[What this task involves]:
Please set down the records below exactly as they appear.

Start of Data

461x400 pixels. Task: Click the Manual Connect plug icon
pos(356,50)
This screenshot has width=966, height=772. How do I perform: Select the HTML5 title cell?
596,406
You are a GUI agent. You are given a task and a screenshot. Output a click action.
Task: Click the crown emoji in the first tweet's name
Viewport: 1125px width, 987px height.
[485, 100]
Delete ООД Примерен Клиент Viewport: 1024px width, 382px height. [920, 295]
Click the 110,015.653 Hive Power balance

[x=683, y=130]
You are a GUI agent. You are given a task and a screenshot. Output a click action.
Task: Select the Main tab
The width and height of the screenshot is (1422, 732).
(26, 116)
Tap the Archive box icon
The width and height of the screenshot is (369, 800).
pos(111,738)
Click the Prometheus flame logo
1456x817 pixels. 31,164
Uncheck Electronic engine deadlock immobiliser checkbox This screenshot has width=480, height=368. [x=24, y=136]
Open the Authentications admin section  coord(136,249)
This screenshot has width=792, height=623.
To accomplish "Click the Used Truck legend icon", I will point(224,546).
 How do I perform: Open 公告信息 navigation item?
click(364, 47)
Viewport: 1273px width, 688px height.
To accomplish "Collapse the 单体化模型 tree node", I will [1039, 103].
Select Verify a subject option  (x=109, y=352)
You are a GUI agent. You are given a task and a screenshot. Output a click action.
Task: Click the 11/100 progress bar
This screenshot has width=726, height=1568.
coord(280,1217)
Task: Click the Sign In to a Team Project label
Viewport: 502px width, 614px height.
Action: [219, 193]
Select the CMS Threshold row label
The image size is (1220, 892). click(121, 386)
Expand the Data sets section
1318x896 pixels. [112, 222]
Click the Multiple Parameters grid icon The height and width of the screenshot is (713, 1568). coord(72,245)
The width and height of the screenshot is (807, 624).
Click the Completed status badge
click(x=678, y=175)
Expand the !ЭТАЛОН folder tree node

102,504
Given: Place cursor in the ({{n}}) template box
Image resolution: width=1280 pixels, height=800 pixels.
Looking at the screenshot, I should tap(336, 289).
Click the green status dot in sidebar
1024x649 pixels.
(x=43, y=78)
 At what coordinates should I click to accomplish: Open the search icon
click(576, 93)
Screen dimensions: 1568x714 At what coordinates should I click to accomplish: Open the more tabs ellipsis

End of Data

[Reply to the task]:
461x400 pixels. Task: Click the Manual Connect plug icon
pos(356,50)
This screenshot has width=966, height=772. How do I perform: Select the HTML5 title cell?
596,406
You are a GUI agent. You are given a task and a screenshot. Output a click action.
Task: Click the crown emoji in the first tweet's name
Viewport: 1125px width, 987px height.
[485, 100]
Delete ООД Примерен Клиент Viewport: 1024px width, 382px height. [920, 295]
Click the 110,015.653 Hive Power balance

[x=683, y=130]
You are a GUI agent. You are given a task and a screenshot. Output a click action.
Task: Select the Main tab
The width and height of the screenshot is (1422, 732).
(26, 116)
Tap the Archive box icon
The width and height of the screenshot is (369, 800).
pos(111,738)
Click the Prometheus flame logo
1456x817 pixels. 31,164
Uncheck Electronic engine deadlock immobiliser checkbox This screenshot has width=480, height=368. [x=24, y=136]
Open the Authentications admin section  coord(136,249)
This screenshot has width=792, height=623.
To accomplish "Click the Used Truck legend icon", I will point(224,546).
 How do I perform: Open 公告信息 navigation item?
click(364, 47)
Viewport: 1273px width, 688px height.
To accomplish "Collapse the 单体化模型 tree node", I will [1039, 103].
Select Verify a subject option  (x=109, y=352)
You are a GUI agent. You are given a task and a screenshot. Output a click action.
Task: Click the 11/100 progress bar
This screenshot has width=726, height=1568.
coord(280,1217)
Task: Click the Sign In to a Team Project label
Viewport: 502px width, 614px height.
Action: [219, 193]
Select the CMS Threshold row label
The image size is (1220, 892). click(121, 386)
Expand the Data sets section
1318x896 pixels. [112, 222]
Click the Multiple Parameters grid icon The height and width of the screenshot is (713, 1568). coord(72,245)
The width and height of the screenshot is (807, 624).
Click the Completed status badge
click(x=678, y=175)
Expand the !ЭТАЛОН folder tree node

102,504
Given: Place cursor in the ({{n}}) template box
Image resolution: width=1280 pixels, height=800 pixels.
Looking at the screenshot, I should tap(336, 289).
Click the green status dot in sidebar
1024x649 pixels.
(x=43, y=78)
 At what coordinates should I click to accomplish: Open the search icon
click(576, 93)
Screen dimensions: 1568x714 At what coordinates should I click to accomplish: Open the more tabs ellipsis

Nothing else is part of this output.